THE WHITE HOUSE
Office of the Press Secretary
PRESIDENT CLINTON NAMES DR. NILS J. DIAZ AND EDWARD McGAFFIGAN,
JR. AS MEMBERS OF THE NUCLEAR REGULATORY COMMISSION
President Clinton today announced his intention to nominate Dr. Nils J. Diaz of Gainsville, Florida and Edward McGaffigan, Jr. of Arlington, Virginia, as Members of the Nuclear Regulatory Commission.

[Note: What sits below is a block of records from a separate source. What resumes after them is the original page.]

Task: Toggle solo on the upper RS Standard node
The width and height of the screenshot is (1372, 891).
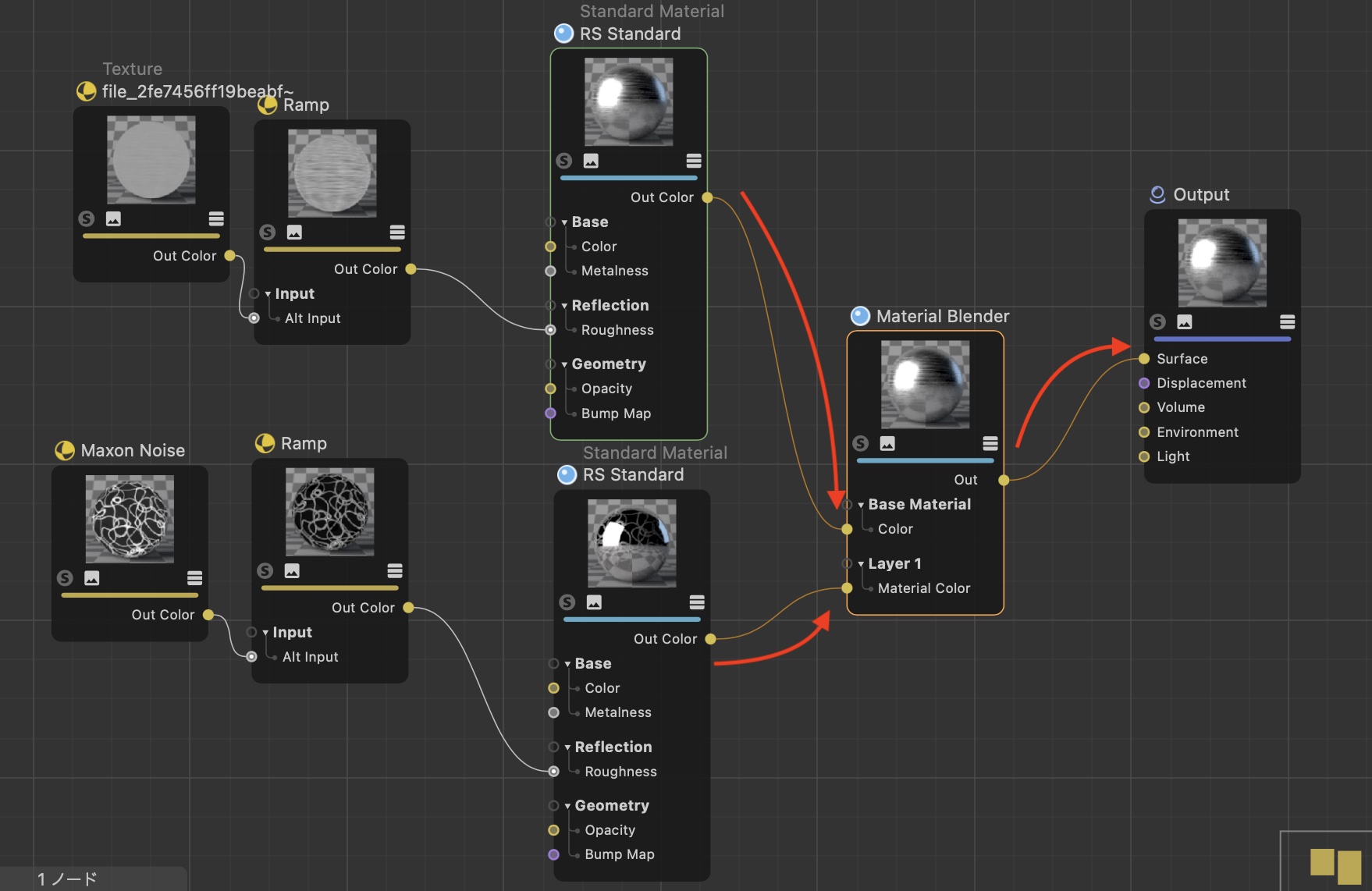Action: pyautogui.click(x=563, y=161)
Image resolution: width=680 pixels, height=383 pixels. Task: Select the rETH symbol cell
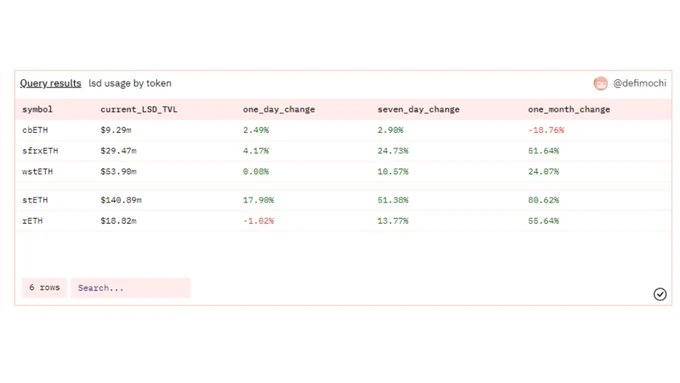pyautogui.click(x=33, y=221)
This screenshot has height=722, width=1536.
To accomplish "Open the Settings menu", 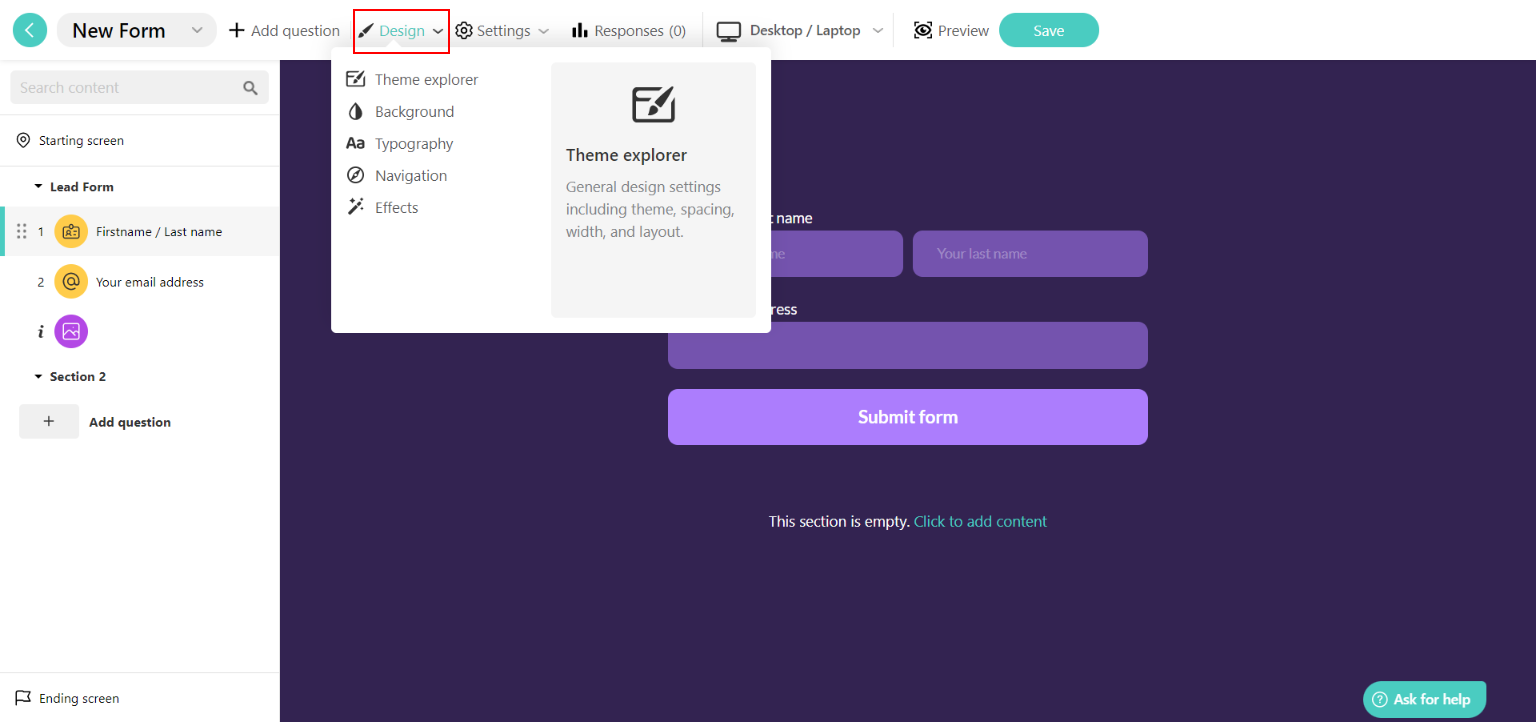I will [502, 30].
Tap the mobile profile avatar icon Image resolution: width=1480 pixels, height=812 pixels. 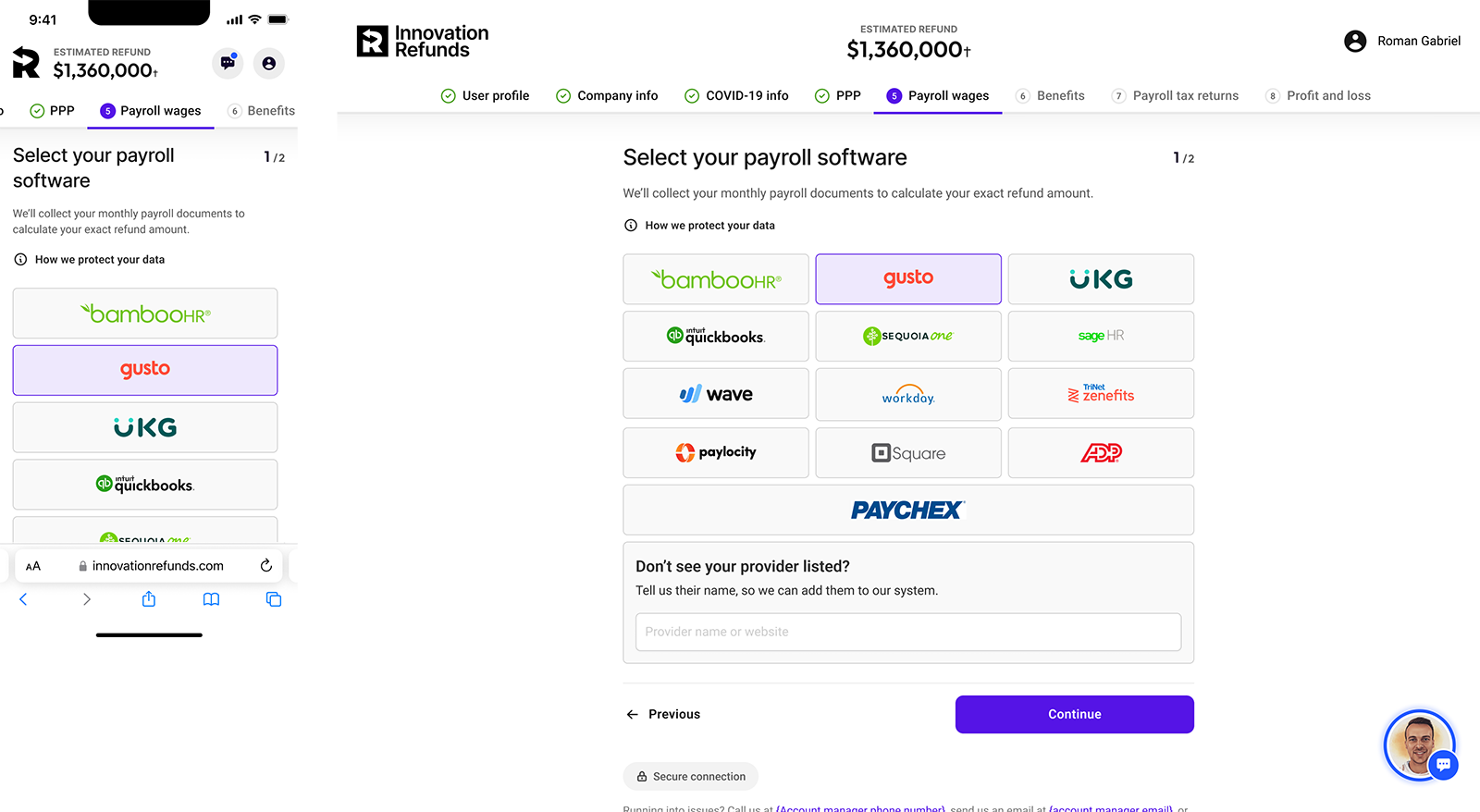[268, 63]
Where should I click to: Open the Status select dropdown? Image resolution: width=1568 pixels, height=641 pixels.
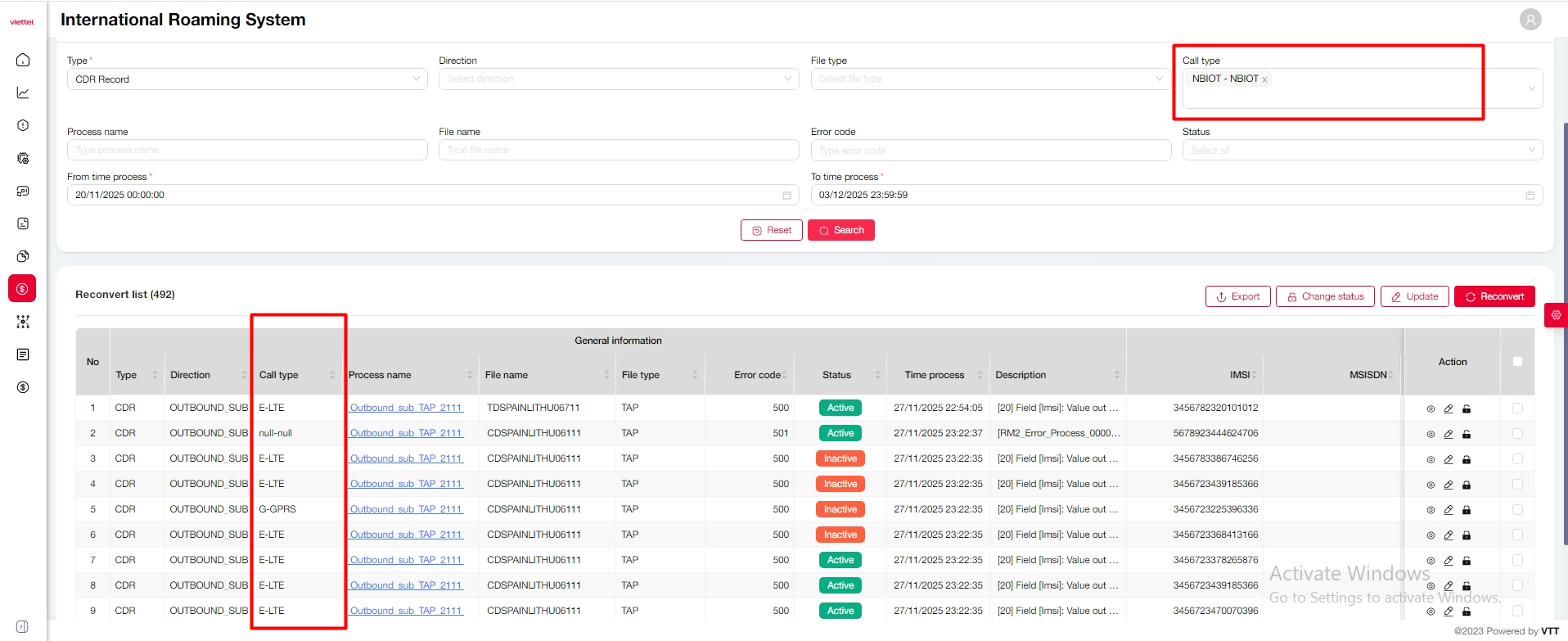point(1362,151)
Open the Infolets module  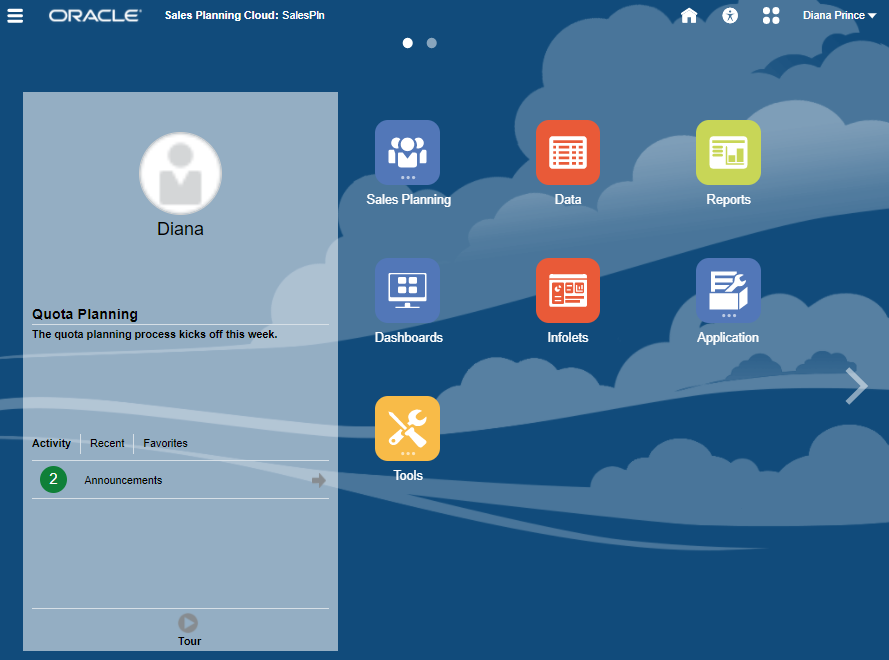point(567,291)
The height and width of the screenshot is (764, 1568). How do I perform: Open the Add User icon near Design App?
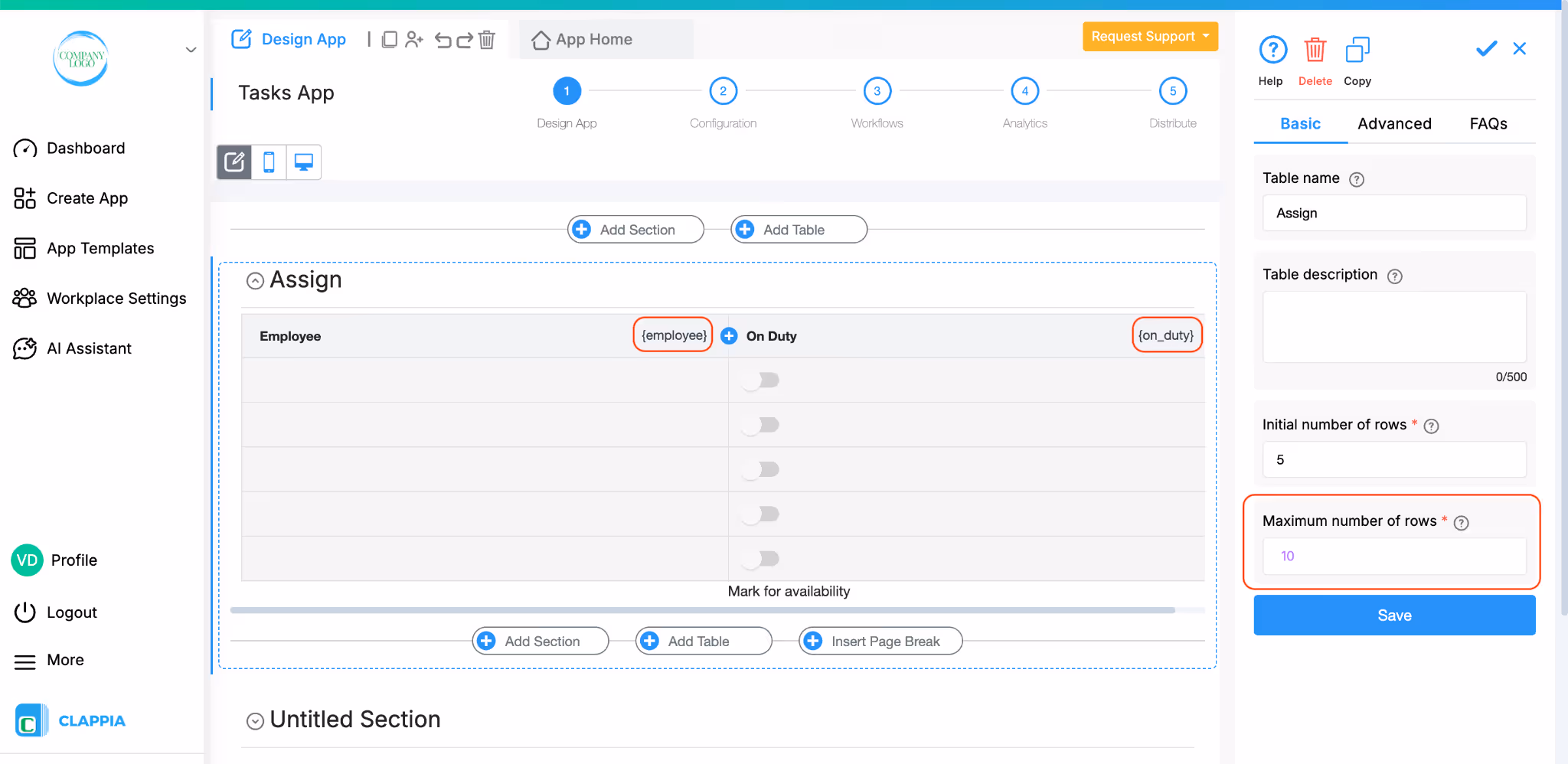click(x=414, y=40)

Dr. Diaz is presently Professor of Nuclear Engineering Sciences at the University of Florida and Director of the Innovative Nuclear Space Power and Propulsion Institute (INSPI) for the Ballistic Missile Defense Initiative. He has served also as President and Principal Engineer of Florida Nuclear Associates since 1976. Dr. Diaz has over 25 years of combined experience in nuclear areas pertaining to education, the nuclear power industry, and medical applications of radiation. Dr. Diaz's experience includes serving as principal consultant to the Chairman of Spain's Nuclear Regulatory Commission and as Associate Dean for Research and Professor of Mechanical Engineering at California State University, Long Beach. Dr. Diaz holds a M.S. and Ph.D. in Nuclear Sciences from the University of Florida and a B.S. Degree from the University of Villanova, Cuba. He was named Hispanic Engineer of the Year for Outstanding Technical Contributions in 1990.
Mr. McGaffigan is currently senior policy advisor to Senator Jeff Bingaman (D-NM) and has worked in his office since 1983. His responsibilities for Senator Bingaman have included national security, science and technology and government-wide research and development issues. Prior to joining Senator Bingaman's staff, Mr. McGaffigan served in the Foreign Service for almost seven years. In an overseas assignment, Mr. McGaffigan served as a science attache in the U.S. Embassy in Moscow where he worked on foster cooperation on nuclear energy matters. Mr. McGaffigan holds a M.S. degree in physics from California Institute of Technology and a Master of Public Policy from Harvard University's Kennedy School of Government. He also received his B.S. in physics from Harvard University.
The Nuclear Regulatory Commission is responsible for ensuring adequate protection of the public health and safety, the common defense and security, and the environment with respect to the use of nuclear materials for civilian purposes in the United States. Activities licensed and regulated by the Commission include commercial nuclear power reactors, non-power research, test and training reactors, fuel cycle facilities, medical, academic and industrial uses of nuclear materials, and the transportation, storage and disposal of nuclear materials and waste.